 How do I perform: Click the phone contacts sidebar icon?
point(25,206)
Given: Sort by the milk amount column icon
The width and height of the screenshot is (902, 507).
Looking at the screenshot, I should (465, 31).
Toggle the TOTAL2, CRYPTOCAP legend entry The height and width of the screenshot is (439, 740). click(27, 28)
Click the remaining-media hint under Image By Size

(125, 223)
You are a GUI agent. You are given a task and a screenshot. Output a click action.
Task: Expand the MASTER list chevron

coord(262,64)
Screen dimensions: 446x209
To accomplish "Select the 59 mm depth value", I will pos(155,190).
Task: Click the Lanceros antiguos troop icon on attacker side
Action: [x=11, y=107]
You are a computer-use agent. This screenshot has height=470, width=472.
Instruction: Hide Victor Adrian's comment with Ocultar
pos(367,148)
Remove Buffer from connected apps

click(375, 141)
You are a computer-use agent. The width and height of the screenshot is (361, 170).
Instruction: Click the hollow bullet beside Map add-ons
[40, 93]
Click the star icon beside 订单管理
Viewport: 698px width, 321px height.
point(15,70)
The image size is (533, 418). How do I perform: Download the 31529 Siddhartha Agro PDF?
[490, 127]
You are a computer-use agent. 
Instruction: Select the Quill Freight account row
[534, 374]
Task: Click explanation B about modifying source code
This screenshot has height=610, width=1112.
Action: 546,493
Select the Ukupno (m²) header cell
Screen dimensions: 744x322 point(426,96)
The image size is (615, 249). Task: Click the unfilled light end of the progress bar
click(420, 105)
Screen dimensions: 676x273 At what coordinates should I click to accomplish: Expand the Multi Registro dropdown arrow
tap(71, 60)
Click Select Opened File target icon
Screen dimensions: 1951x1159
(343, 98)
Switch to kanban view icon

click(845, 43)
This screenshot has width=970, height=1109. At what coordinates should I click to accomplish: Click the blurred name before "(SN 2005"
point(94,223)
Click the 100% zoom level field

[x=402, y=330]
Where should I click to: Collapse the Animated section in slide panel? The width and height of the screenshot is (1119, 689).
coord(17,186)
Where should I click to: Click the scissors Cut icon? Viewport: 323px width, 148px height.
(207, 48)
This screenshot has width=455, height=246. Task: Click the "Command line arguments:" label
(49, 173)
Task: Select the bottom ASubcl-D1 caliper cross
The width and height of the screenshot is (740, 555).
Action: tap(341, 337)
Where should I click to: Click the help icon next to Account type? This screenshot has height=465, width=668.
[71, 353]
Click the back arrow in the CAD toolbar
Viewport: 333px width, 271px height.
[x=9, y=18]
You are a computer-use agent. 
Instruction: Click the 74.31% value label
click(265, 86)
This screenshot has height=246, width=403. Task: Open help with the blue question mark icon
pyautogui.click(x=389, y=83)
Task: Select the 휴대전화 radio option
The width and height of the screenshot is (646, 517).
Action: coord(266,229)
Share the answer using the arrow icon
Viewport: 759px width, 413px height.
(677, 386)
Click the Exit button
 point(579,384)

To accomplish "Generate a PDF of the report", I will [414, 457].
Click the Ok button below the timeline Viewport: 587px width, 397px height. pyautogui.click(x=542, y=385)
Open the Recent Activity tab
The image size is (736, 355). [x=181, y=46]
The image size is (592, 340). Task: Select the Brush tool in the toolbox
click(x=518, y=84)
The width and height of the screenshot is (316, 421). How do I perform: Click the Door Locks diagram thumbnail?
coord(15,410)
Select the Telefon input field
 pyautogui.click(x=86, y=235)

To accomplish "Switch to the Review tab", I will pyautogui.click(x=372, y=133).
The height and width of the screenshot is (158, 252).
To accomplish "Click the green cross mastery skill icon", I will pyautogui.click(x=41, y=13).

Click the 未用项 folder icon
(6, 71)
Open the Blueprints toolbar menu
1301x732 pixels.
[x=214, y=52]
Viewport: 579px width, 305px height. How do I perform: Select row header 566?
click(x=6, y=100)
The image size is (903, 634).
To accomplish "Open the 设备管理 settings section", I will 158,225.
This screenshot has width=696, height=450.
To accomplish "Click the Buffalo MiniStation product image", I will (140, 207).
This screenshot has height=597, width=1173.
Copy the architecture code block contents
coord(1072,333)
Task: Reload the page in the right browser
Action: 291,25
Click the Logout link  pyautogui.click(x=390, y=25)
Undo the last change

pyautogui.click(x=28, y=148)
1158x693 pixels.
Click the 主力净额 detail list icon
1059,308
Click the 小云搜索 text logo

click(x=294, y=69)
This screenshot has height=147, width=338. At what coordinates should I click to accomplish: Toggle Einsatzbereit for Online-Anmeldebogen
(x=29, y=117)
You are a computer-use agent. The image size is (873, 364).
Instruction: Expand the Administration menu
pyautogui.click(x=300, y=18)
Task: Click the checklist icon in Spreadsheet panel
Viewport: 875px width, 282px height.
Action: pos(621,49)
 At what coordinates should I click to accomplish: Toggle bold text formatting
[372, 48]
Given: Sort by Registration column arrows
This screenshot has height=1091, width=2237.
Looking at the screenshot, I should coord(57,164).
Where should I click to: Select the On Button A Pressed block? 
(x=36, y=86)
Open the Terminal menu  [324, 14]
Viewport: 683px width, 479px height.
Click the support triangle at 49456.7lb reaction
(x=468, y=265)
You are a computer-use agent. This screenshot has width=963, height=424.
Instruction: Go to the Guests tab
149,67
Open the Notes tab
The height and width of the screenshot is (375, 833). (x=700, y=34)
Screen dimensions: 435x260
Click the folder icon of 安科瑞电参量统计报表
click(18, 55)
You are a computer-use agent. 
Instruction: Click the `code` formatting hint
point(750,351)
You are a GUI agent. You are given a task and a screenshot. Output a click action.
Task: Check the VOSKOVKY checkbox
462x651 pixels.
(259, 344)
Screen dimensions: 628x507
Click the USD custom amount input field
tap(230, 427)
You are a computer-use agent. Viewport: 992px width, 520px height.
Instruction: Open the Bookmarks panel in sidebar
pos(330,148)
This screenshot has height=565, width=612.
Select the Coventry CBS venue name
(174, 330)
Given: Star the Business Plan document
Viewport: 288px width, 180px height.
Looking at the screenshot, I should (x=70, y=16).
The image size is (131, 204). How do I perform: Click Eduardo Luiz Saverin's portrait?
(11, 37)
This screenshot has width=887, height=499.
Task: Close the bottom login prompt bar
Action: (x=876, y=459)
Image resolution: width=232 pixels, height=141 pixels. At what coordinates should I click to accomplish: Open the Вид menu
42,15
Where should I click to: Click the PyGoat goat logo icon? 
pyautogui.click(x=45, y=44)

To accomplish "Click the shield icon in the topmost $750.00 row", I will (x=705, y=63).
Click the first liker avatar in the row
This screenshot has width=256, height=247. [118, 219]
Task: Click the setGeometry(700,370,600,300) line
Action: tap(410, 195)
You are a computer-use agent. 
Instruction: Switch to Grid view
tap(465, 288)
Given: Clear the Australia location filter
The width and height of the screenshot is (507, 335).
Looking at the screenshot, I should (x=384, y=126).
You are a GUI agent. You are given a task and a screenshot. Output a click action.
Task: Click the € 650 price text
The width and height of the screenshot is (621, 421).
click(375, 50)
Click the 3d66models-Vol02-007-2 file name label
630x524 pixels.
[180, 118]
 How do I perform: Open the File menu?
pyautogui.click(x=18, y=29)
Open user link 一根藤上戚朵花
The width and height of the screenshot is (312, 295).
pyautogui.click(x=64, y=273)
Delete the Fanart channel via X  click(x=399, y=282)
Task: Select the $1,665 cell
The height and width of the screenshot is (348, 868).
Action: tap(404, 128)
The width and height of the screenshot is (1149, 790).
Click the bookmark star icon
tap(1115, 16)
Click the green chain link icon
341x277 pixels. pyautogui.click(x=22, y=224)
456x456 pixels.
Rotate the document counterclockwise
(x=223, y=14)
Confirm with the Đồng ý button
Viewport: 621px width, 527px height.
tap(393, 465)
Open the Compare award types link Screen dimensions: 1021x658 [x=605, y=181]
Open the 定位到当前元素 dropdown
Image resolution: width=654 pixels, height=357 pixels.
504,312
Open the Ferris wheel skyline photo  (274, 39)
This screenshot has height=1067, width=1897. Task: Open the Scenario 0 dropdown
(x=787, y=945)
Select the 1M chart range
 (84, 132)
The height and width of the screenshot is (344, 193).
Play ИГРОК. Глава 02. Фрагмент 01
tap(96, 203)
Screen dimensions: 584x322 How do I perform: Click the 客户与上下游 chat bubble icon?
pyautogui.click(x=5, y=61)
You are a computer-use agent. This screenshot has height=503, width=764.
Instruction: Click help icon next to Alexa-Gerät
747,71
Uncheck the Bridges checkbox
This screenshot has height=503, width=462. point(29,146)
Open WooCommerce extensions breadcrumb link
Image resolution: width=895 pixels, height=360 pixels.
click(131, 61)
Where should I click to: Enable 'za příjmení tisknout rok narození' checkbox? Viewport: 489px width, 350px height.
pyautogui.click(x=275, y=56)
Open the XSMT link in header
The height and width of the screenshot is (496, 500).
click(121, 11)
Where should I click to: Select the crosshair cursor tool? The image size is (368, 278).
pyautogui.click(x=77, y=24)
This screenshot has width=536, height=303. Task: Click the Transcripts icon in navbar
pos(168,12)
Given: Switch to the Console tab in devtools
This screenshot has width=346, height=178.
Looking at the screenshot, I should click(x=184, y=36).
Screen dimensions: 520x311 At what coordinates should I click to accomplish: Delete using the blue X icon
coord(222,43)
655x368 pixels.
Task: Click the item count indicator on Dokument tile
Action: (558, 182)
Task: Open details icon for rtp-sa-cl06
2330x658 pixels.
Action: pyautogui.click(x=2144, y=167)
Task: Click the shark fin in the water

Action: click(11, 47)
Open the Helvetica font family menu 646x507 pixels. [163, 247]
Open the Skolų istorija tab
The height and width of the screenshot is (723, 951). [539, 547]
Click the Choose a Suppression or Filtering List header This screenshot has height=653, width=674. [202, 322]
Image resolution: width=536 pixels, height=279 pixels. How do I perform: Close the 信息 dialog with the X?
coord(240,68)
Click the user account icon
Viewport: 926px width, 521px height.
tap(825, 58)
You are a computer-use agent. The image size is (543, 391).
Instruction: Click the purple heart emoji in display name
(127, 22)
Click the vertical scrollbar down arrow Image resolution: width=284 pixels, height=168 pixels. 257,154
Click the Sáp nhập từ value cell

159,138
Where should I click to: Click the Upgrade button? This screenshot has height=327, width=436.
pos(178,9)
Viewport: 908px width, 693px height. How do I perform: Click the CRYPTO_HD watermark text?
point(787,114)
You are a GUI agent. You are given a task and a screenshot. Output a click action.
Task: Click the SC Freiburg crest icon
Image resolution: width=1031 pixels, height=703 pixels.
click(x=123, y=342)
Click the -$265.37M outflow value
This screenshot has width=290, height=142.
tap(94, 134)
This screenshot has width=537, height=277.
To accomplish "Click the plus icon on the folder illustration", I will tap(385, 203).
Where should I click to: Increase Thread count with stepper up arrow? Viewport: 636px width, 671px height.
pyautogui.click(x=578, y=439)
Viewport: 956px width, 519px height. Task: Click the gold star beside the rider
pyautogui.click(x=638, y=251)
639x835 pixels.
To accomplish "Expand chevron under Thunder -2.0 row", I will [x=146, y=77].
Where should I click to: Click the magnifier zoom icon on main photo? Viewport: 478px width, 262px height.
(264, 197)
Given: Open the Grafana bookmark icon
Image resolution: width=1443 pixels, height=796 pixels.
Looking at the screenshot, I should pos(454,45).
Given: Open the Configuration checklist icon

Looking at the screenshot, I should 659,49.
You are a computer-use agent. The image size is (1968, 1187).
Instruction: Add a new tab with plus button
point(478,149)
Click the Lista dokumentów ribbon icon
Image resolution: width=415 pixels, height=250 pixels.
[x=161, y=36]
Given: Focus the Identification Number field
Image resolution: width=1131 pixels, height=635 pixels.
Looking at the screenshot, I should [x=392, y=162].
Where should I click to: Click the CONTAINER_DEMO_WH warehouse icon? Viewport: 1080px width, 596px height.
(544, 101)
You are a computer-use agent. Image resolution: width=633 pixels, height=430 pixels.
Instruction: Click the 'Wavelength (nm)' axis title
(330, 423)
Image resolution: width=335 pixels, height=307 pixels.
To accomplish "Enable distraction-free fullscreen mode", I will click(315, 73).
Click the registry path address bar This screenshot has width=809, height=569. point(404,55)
* * * * * * *
Work to complete:
Reproduce the material above without any changes, starting at its first line and ending at the line that contains "Action: [x=11, y=107]", including that line.

Exercise solution:
 How do I perform: Click the phone contacts sidebar icon?
point(25,206)
Given: Sort by the milk amount column icon
The width and height of the screenshot is (902, 507).
Looking at the screenshot, I should (465, 31).
Toggle the TOTAL2, CRYPTOCAP legend entry The height and width of the screenshot is (439, 740). click(27, 28)
Click the remaining-media hint under Image By Size

(125, 223)
You are a GUI agent. You are given a task and a screenshot. Output a click action.
Task: Expand the MASTER list chevron

coord(262,64)
Screen dimensions: 446x209
To accomplish "Select the 59 mm depth value", I will pos(155,190).
Task: Click the Lanceros antiguos troop icon on attacker side
Action: [x=11, y=107]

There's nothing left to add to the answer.